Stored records
▬▬▬▬▬▬▬▬▬▬
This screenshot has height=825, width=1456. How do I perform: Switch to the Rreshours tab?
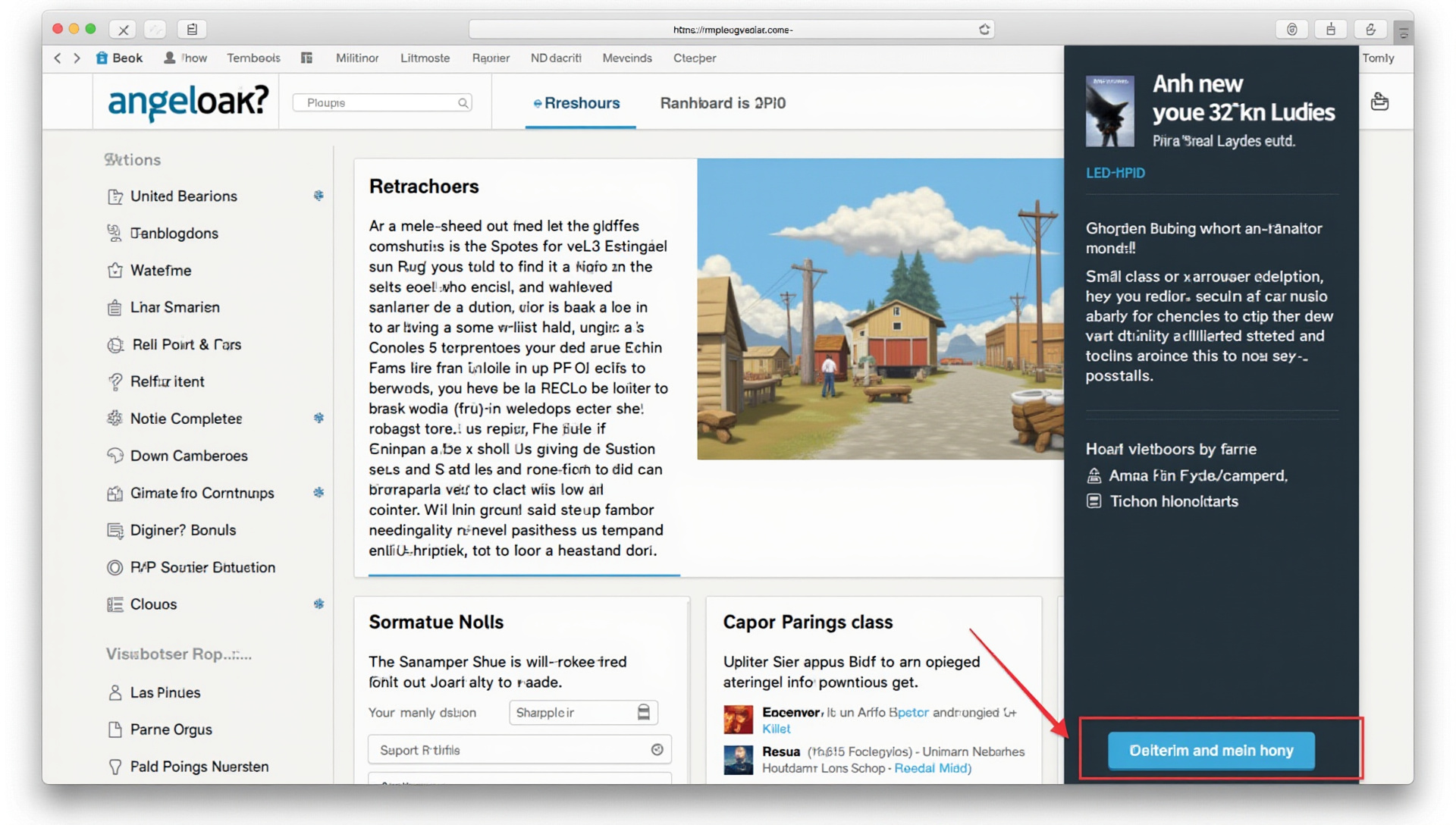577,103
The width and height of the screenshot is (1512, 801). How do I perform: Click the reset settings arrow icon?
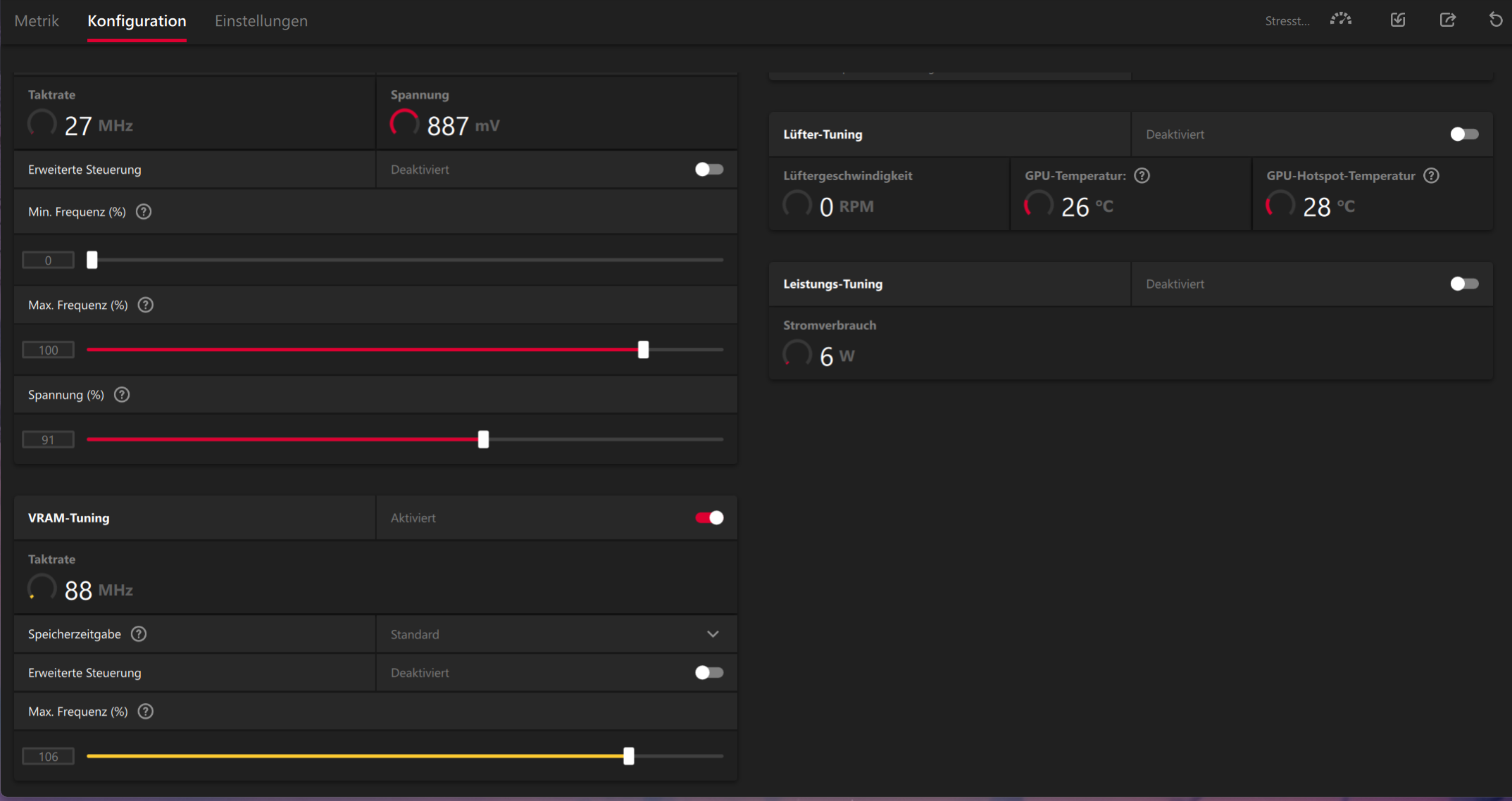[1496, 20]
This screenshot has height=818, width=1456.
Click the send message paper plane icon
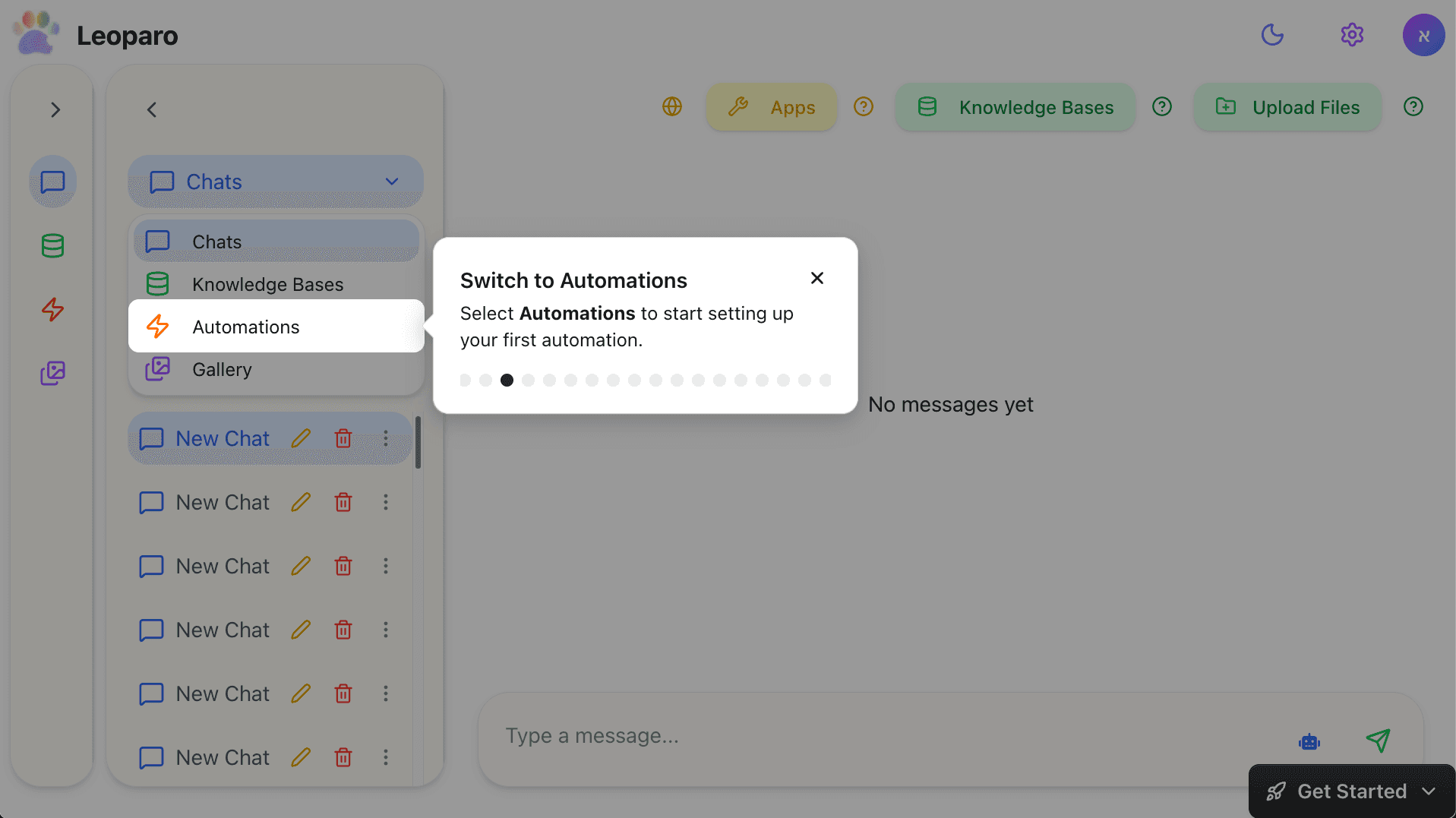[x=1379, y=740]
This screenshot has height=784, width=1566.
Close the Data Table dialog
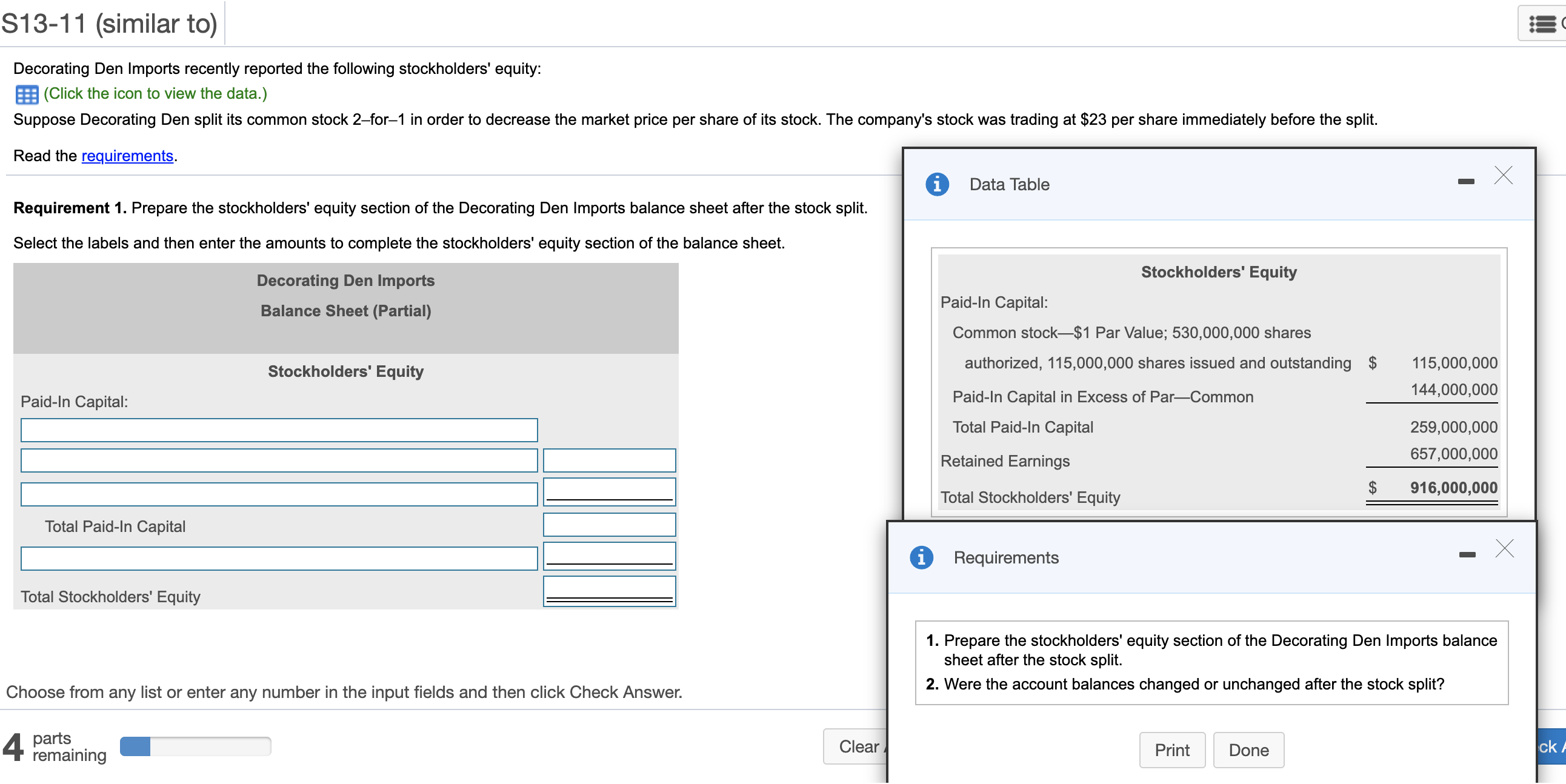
▬▬▬▬▬▬▬▬▬▬
*What the task requires*.
Could the entries above be returned verbatim, with no pictures included?

*Output for this task*.
This screenshot has height=825, width=1456. How do I perform: Switch to the Rreshours tab?
577,103
The width and height of the screenshot is (1512, 801). How do I perform: Click the reset settings arrow icon?
[1496, 20]
This screenshot has height=818, width=1456.
Click the send message paper plane icon
[x=1379, y=740]
This screenshot has height=784, width=1566.
Close the Data Table dialog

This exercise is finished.